Vor 8 Uhr waren wir am nächsten Morgen auf dem Schiff. Es war schlechtes Wetter, der Himmel wolkig, die Berge halb verhängt. Irgendein katholischer Festtag war, zur Feier wurden Böllerschüsse gelöst. Während der Fahrt über den See entstand ein Gespräch über Ästhetik zwischen Katz und mir, das wir auf der Fahrt von Luzern nach Basel wieder aufnahmen. In Luzern war Zeit, über die Brücke an der Promenade entlang zu gehen. Ich beobachtete fast ungläubig Reisende, die schon jetzt eintreffen.

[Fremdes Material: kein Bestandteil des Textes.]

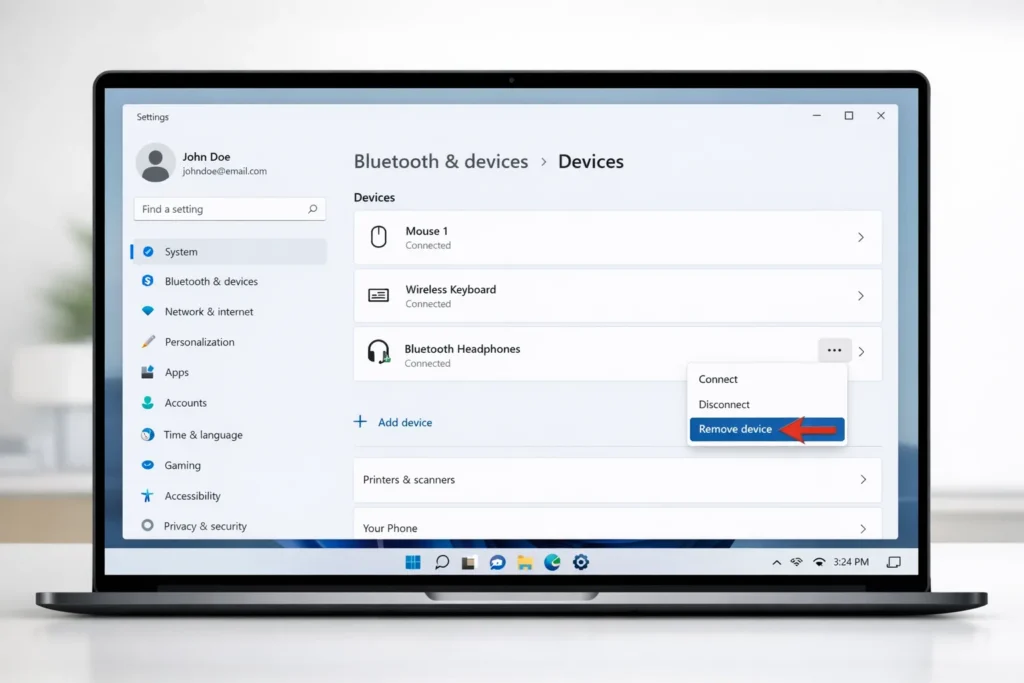The image size is (1024, 683).
Task: Launch Microsoft Edge from the taskbar
Action: (x=552, y=562)
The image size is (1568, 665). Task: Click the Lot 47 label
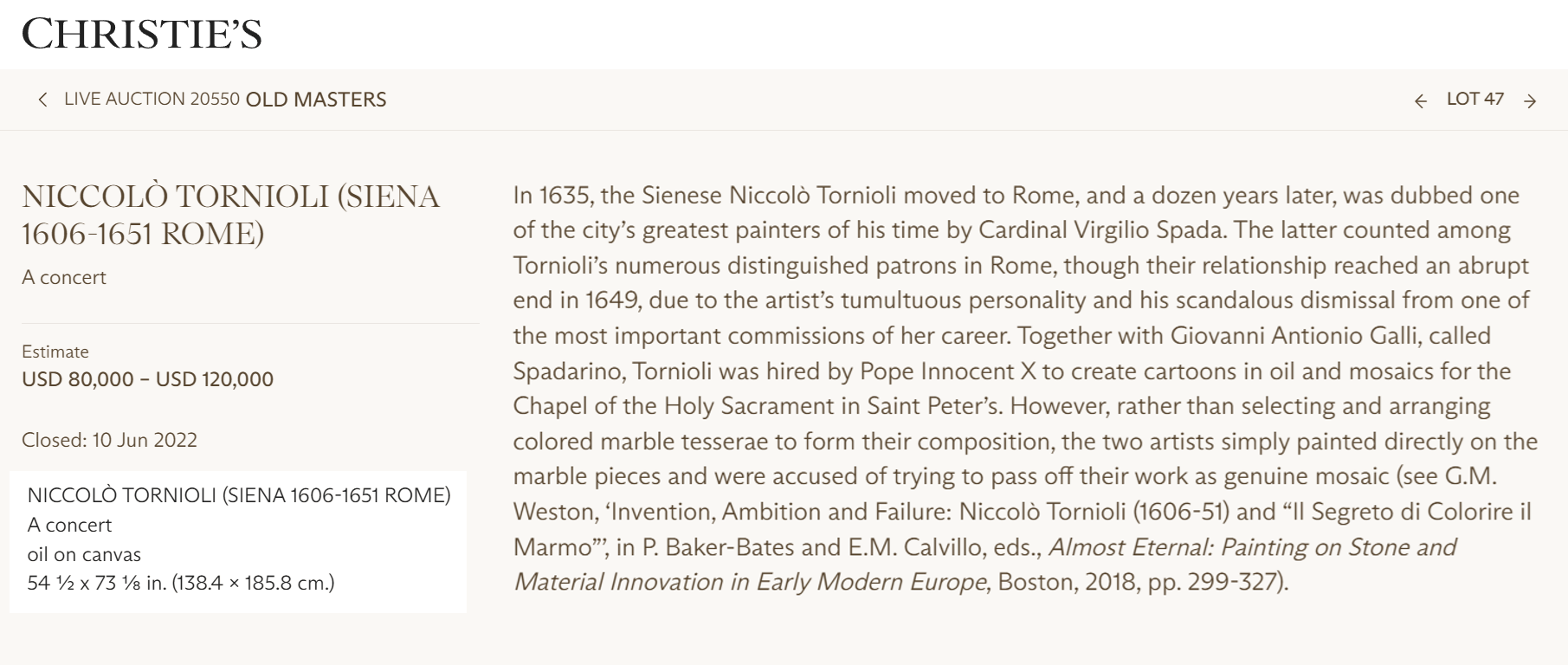[x=1474, y=99]
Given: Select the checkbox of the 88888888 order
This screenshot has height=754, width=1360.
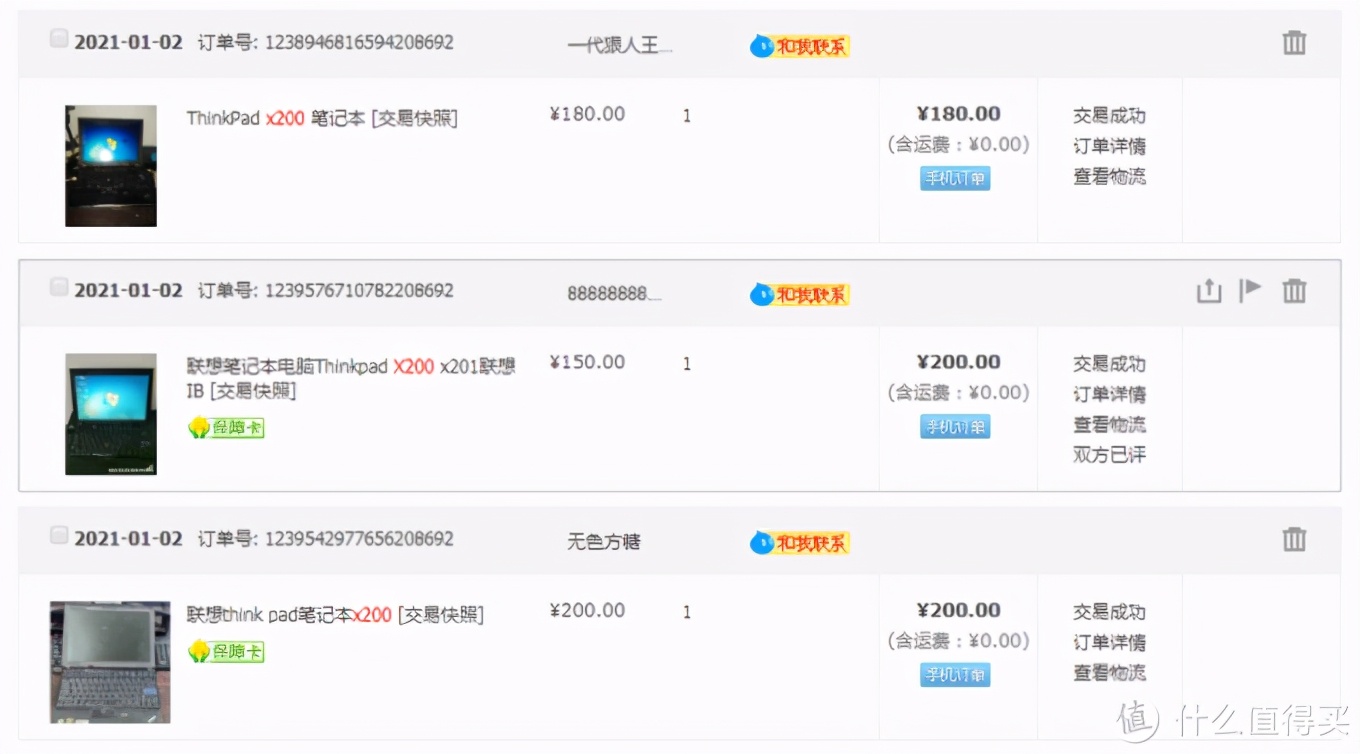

Solange man in der Schule ist, scheint alles natürliche Leben an allen Orten auf die Ferien beschränkt. Ein Menschenstrom und Gesänge machten uns auf eine Prozession aufmerksam. Wir standen und sahen eingekeilt auf einer breiten hohen Kirchentreppe viele weißgekleidete Kinder, sie werden aufgestellt. Unter Gesängen, mit frommen Fahnen kommen andere Züge. Eine Nonne führt sie herauf. Auf der Treppe steht Militair. Ein Zug Priester, wieder Kinder, dann Nonnen. Es ist nicht abzuwarten. Die Häuser zeigen Kruzifixe und Blumen vor den Fenstern, aus denen die Menschen sehen. –
Auf der Fahrt fürchte ich, mein Schmuggel würde entdeckt. Ich verabrede alles umständlich mit Katz. Schließlich in Basel kommt ein Beamter in den Wagen und fragt nur, ob ich Großgepäck habe.
Wie wir nahe bei Freiburg sind überkommt mich schon ein bißchen Ekel und Sehnsucht nach Italien. Am frühen Nachmittag kommen wir an.